> **EXERCISE MATERIALS**
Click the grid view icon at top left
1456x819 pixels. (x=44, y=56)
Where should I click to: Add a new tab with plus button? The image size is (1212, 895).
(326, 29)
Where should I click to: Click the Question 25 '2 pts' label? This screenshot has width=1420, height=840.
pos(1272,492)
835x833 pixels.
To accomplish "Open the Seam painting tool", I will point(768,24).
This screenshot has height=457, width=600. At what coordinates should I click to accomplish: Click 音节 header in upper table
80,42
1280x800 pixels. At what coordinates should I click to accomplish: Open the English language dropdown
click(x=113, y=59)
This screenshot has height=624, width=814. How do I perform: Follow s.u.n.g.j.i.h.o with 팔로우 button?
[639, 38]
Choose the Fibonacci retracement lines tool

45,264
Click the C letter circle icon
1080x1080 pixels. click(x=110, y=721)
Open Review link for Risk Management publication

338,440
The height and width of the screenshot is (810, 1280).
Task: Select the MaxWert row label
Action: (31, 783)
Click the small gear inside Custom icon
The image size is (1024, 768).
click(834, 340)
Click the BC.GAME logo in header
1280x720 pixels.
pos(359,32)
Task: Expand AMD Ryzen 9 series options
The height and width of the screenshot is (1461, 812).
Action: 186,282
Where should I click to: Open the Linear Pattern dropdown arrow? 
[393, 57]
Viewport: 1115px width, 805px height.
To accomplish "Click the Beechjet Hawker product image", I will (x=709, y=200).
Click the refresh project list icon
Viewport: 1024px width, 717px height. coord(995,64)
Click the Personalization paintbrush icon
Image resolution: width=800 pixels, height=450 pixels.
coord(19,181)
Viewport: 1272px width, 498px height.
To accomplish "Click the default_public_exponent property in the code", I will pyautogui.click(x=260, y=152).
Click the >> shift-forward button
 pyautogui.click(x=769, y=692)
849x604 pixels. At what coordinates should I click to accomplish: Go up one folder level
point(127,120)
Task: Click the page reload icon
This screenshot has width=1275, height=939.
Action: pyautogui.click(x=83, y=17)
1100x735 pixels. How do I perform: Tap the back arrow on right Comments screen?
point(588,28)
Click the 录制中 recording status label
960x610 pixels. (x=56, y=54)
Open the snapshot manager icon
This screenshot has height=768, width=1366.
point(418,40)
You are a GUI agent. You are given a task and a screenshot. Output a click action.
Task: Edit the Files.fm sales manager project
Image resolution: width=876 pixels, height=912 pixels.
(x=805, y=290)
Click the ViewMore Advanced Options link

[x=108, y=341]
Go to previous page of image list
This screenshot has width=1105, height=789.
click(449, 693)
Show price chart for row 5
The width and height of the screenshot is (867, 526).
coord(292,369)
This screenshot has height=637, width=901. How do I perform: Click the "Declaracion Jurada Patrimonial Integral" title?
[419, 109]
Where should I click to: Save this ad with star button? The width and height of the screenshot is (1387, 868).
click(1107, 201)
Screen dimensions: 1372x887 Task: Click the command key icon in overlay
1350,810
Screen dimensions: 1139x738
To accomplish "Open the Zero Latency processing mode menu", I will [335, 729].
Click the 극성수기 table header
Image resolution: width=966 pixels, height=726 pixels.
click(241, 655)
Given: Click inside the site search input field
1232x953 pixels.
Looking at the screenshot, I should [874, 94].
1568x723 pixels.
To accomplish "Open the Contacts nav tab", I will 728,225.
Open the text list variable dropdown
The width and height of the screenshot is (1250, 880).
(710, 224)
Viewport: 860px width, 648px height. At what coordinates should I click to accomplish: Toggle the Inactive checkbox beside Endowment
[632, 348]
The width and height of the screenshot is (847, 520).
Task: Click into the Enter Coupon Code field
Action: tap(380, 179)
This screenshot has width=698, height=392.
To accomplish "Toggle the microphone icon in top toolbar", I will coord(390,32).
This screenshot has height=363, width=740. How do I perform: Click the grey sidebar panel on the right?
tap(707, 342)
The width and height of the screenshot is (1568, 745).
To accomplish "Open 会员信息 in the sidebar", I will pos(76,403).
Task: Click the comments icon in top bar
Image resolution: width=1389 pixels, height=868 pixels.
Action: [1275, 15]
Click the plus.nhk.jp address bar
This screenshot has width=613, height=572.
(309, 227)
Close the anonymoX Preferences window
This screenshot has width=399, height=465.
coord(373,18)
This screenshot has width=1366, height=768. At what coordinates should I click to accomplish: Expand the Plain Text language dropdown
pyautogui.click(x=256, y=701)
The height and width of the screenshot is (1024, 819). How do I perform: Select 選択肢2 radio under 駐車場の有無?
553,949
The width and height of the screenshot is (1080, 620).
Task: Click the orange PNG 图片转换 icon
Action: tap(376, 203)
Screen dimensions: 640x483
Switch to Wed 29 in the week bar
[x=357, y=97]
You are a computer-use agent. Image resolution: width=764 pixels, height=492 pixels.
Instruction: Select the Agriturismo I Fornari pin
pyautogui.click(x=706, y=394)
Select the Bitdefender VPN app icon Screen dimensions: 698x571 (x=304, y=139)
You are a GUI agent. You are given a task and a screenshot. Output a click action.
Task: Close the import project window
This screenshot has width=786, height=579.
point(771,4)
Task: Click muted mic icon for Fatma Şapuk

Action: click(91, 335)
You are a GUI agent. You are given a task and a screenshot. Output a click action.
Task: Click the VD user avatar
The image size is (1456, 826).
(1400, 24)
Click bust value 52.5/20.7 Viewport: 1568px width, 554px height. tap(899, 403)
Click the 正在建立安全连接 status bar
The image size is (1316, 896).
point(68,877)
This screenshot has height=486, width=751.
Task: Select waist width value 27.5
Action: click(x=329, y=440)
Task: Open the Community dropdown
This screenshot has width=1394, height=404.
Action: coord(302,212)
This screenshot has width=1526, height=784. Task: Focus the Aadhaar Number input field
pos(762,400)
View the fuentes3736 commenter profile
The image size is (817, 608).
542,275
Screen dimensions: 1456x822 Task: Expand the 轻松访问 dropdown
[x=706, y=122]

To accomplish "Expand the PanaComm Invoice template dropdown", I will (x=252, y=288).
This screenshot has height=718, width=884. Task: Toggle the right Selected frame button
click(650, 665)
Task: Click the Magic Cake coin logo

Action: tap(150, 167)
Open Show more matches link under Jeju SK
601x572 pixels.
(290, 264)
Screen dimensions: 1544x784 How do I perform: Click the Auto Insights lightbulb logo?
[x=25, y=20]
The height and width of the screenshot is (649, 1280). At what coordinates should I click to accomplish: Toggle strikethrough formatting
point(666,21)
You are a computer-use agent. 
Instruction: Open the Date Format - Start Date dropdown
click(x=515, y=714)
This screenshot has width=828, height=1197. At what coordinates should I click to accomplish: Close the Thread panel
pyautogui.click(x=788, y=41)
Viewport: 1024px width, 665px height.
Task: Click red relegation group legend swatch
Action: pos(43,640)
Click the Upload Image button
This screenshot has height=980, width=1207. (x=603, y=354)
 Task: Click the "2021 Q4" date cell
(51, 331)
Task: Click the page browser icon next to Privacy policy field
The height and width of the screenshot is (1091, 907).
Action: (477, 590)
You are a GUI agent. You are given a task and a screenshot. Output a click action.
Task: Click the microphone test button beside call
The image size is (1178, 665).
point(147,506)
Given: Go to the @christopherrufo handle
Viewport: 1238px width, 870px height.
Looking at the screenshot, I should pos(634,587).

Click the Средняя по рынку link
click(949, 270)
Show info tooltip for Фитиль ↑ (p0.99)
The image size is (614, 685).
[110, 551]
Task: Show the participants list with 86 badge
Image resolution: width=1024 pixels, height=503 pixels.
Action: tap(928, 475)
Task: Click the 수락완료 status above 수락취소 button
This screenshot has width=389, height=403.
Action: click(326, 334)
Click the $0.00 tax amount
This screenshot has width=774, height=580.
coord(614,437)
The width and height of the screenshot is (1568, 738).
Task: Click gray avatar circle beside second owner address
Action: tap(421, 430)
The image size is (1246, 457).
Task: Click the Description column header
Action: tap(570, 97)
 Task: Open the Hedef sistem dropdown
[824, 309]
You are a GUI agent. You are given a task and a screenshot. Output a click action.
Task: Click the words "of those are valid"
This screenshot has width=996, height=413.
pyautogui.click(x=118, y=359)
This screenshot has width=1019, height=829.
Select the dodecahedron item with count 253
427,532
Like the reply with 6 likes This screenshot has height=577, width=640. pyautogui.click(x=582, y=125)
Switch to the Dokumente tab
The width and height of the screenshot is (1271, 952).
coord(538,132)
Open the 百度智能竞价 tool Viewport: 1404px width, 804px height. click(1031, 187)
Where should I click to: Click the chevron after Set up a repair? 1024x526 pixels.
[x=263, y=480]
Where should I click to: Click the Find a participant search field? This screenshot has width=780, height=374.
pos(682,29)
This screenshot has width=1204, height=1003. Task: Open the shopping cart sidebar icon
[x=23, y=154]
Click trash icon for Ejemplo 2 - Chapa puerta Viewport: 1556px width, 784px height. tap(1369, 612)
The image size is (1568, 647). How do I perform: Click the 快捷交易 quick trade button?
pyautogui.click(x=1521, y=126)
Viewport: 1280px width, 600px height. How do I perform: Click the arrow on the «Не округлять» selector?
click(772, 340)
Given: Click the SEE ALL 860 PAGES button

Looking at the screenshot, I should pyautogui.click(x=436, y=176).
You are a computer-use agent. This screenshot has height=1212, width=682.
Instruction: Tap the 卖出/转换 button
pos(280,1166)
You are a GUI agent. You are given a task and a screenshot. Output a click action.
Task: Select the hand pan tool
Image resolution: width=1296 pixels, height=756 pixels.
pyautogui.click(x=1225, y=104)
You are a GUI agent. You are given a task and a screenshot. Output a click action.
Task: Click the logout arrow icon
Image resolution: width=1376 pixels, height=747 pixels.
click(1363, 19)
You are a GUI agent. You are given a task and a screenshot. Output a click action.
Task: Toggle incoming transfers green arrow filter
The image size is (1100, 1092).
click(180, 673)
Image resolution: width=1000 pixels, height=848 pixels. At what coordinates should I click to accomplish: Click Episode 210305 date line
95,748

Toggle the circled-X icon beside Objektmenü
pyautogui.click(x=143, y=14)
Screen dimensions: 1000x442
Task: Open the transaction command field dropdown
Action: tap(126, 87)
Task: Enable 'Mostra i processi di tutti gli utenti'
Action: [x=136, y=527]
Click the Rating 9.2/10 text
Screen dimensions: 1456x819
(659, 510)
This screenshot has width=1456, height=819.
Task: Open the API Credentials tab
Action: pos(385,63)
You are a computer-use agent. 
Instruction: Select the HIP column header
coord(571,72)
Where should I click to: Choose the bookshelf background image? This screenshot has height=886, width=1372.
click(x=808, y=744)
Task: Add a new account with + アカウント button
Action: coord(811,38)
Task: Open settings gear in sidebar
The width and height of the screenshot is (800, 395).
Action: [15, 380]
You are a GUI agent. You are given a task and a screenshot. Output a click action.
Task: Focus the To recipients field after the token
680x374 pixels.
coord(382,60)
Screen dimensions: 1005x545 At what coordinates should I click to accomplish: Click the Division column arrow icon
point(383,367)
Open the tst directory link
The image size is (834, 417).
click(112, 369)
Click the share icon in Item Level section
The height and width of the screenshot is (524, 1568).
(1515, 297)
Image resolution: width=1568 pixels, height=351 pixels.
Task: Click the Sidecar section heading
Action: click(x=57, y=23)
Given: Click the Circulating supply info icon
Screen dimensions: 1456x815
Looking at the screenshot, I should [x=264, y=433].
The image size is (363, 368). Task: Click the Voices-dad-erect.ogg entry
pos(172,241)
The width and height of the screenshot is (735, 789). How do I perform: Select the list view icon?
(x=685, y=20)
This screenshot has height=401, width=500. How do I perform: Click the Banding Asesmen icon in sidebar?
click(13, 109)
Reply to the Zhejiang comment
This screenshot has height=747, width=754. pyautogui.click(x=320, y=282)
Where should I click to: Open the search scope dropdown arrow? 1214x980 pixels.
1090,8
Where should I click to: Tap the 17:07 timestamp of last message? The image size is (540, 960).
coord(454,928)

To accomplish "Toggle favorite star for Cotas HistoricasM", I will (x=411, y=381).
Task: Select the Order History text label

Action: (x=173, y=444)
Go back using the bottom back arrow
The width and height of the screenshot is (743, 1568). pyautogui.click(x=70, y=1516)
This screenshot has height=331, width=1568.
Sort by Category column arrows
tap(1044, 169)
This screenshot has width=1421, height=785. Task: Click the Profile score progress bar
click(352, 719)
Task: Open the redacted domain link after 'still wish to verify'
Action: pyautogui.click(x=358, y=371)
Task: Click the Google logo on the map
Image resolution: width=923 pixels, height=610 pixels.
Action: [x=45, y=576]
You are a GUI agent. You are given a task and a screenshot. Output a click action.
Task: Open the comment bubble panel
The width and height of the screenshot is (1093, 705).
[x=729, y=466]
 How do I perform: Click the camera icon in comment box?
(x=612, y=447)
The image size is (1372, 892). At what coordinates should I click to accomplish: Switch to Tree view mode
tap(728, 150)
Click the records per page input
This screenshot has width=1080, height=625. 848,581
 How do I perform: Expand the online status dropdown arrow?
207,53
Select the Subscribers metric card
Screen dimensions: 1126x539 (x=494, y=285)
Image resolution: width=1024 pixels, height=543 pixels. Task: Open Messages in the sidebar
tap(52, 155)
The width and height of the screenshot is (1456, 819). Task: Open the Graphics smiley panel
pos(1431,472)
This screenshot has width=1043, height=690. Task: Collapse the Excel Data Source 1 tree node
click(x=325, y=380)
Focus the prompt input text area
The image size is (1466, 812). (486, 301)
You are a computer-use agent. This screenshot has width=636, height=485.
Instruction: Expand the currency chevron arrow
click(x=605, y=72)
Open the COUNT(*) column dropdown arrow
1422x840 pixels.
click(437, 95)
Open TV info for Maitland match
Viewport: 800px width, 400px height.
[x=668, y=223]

> **STATED PROBLEM**
Could you copy out the lines verbatim, starting at the line containing "This screenshot has height=624, width=814." and ending at the line containing "point(418,40)", with both of those lines included?

> **REPLY**
This screenshot has height=624, width=814. How do I perform: Follow s.u.n.g.j.i.h.o with 팔로우 button?
[639, 38]
Choose the Fibonacci retracement lines tool

45,264
Click the C letter circle icon
1080x1080 pixels. click(x=110, y=721)
Open Review link for Risk Management publication

338,440
The height and width of the screenshot is (810, 1280).
Task: Select the MaxWert row label
Action: (31, 783)
Click the small gear inside Custom icon
The image size is (1024, 768).
click(834, 340)
Click the BC.GAME logo in header
1280x720 pixels.
pos(359,32)
Task: Expand AMD Ryzen 9 series options
The height and width of the screenshot is (1461, 812).
Action: 186,282
Where should I click to: Open the Linear Pattern dropdown arrow? 
[393, 57]
Viewport: 1115px width, 805px height.
To accomplish "Click the Beechjet Hawker product image", I will (x=709, y=200).
Click the refresh project list icon
Viewport: 1024px width, 717px height. coord(995,64)
Click the Personalization paintbrush icon
Image resolution: width=800 pixels, height=450 pixels.
coord(19,181)
Viewport: 1272px width, 498px height.
To accomplish "Click the default_public_exponent property in the code", I will pyautogui.click(x=260, y=152).
Click the >> shift-forward button
 pyautogui.click(x=769, y=692)
849x604 pixels. At what coordinates should I click to accomplish: Go up one folder level
point(127,120)
Task: Click the page reload icon
This screenshot has width=1275, height=939.
Action: pyautogui.click(x=83, y=17)
1100x735 pixels. How do I perform: Tap the back arrow on right Comments screen?
point(588,28)
Click the 录制中 recording status label
960x610 pixels. (x=56, y=54)
Open the snapshot manager icon
This screenshot has height=768, width=1366.
point(418,40)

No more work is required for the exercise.